Heffalumps · 11/03/2015 20:26

I have told my line manager and overall boss and two colleagues, I have a DD in Primary school and needed some of them to be aware that I am the parent 'on call' in case of illness, appointments etc...I am a full time teacher so my job lacks flexibility in terms of working hours and booking time off/holidays if she is off school etc. I have also needed to have a cry sometimes and they have passed me tissues and a cup of tea as/when needed and given me space in my day, it can be hard to escape the all seeing eyes of watchful teenagers!
They have, on the whole, been really understanding and, without making obvious concessions for me, have been supportive when needed.
I feel that my work life is very much separate to my home life, I hold a senior position and my work is my 'armour' .
Although I do think that if it had affected my work or demeanour in work or I had not been managing and it was having a detrimental effect on my ability to do my job then I would have told more people to put a stop to any of the (inevitable) gossip about what was/could be going on.

Daters123 · 11/03/2015 20:30

I told my boss at work and casually dropped into conversation with my team, didn't feel the need to specifically tell anyone else including school mums (who weren't already close friends).

At some point I casually referred to my 'ex' having kids over a weekend so that's how colleagues and acquaintances found out.

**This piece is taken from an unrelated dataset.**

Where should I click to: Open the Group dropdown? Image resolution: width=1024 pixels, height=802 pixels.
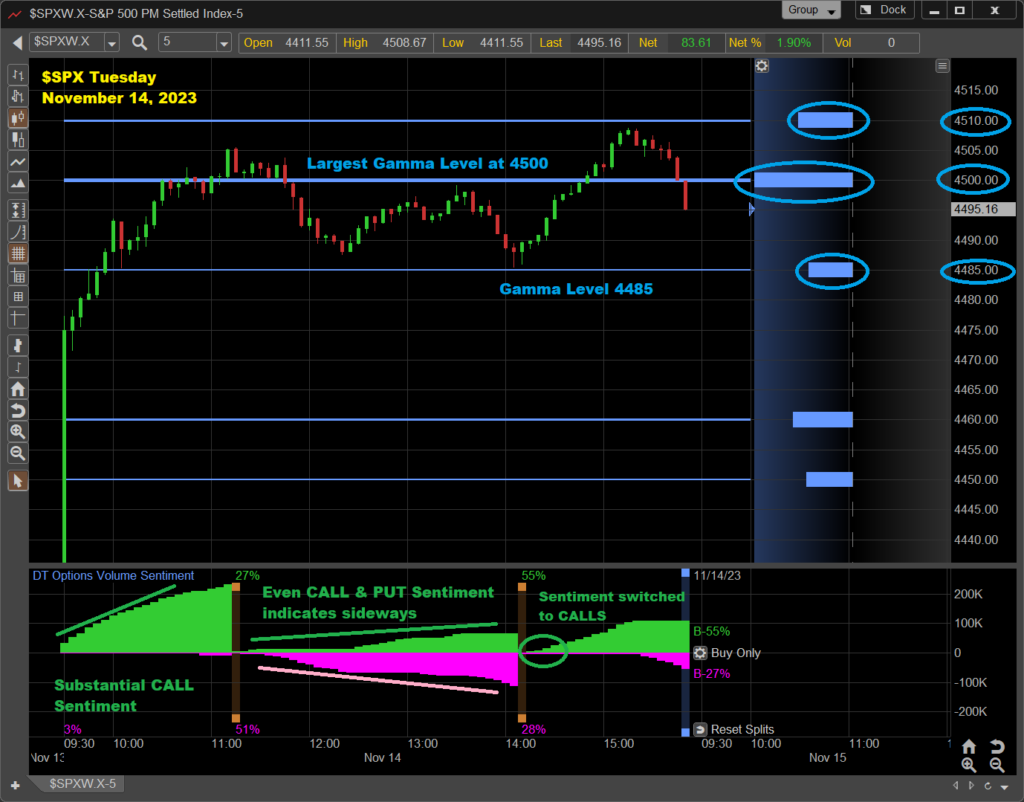point(812,10)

Probably the most important thing is working out what you're going to say if people are nosy enough to ask why. I just said it wasn't working between us and we decided it best to separate, all amicable and DC were ok.

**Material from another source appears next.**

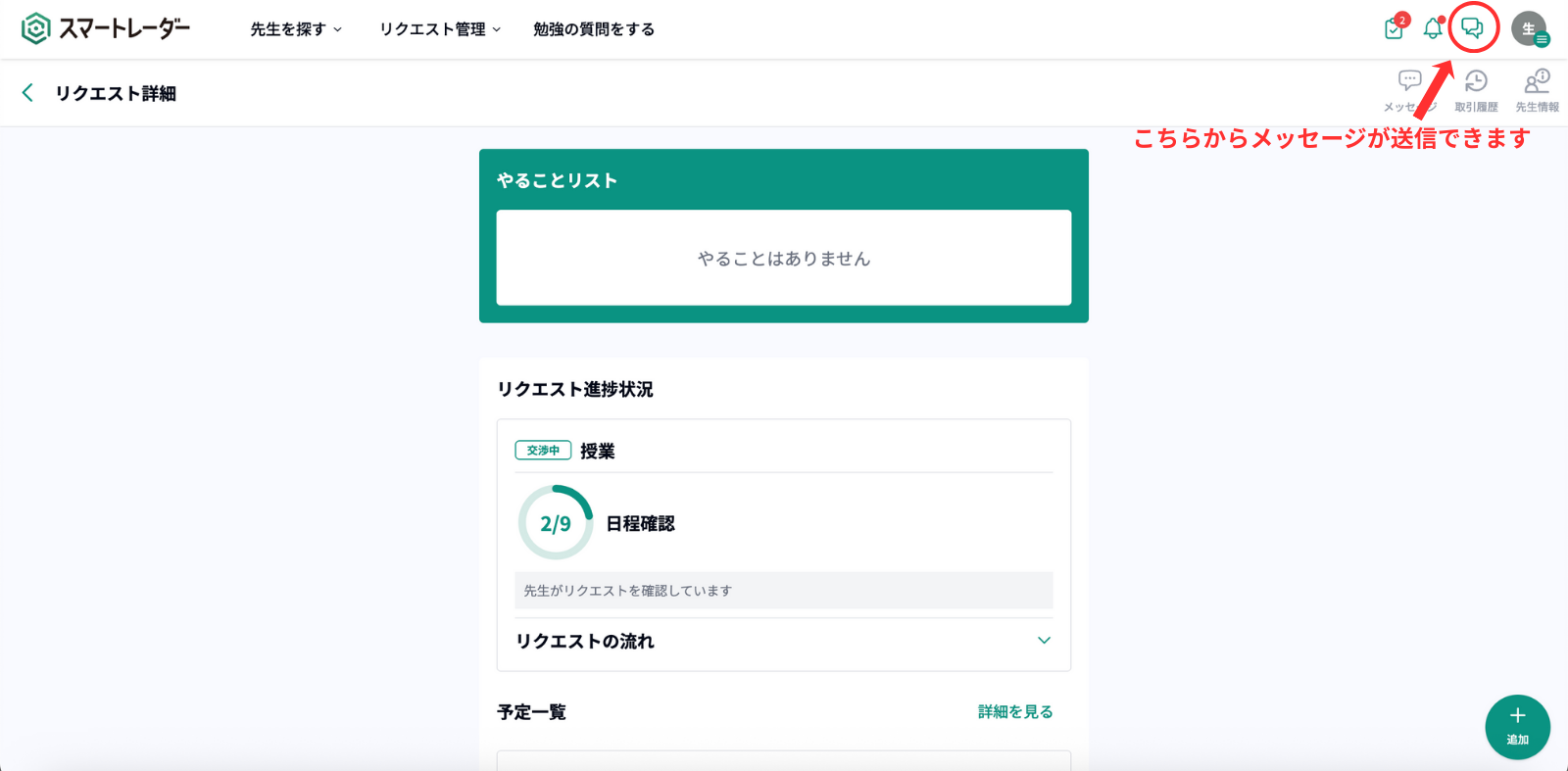
Task: Click the メッセージ speech bubble icon
Action: (1409, 82)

I got impression some people wanted to know gossipy details like had there been an affair and stuff like that. Saying it was all amicable seemed to stop further questions.

ArseforElbow · 11/03/2015 20:34

I told my Line Manager and a few close colleagues at the time, I only ever told 2 school run mums and it seemed to filter out from there, XH never had much to do with school so noone else really noticed or if they knew they kept quiet. In front of me anyway.

Heffalumps · 11/03/2015 20:35

I meant to add that re school mums etc, I had real difficulty with this as it felt a bit like I would be having to make a public announcement which felt really uncomfortable.
My DD (10) told some friends once here dad had moved out and when friends were invited round, I mentioned it to their parents that it was just me and DD at home now - some had been told by their children already, and then it had a bit of a domino effect - I just assume people know now and if they don't then they do not really need to as they are not part of my/DDs life.
I did let her class teacher and head teacher know too.
My friends all knew as I was going through it - they gave me space to talk/cry/sleep as needed.
I did (and still do sometimes) have a real urge to tell everyone at work, so it is just out in the open and I don't need to talk about it/face it again/explain it in the future... but I try to avoid that and make myself see it more as a need for me to feel it's 'done' and I am not sure how useful it would be to do and what would be gained from it...(and how I would cope with the thought of everyone discussing it)
Sorry for long double post, hope it of some help.
Take care, it is a lot to process.

Mintyy · 11/03/2015 20:35

Tell one person at the school gate ... everyone else will hear about it as if by magic.

thenextday · 11/03/2015 20:41

I told everybody. Just that wed decided to call it a day. No further details.

H wanted it kept secret ...I felt just get it out there. Get it over and done with.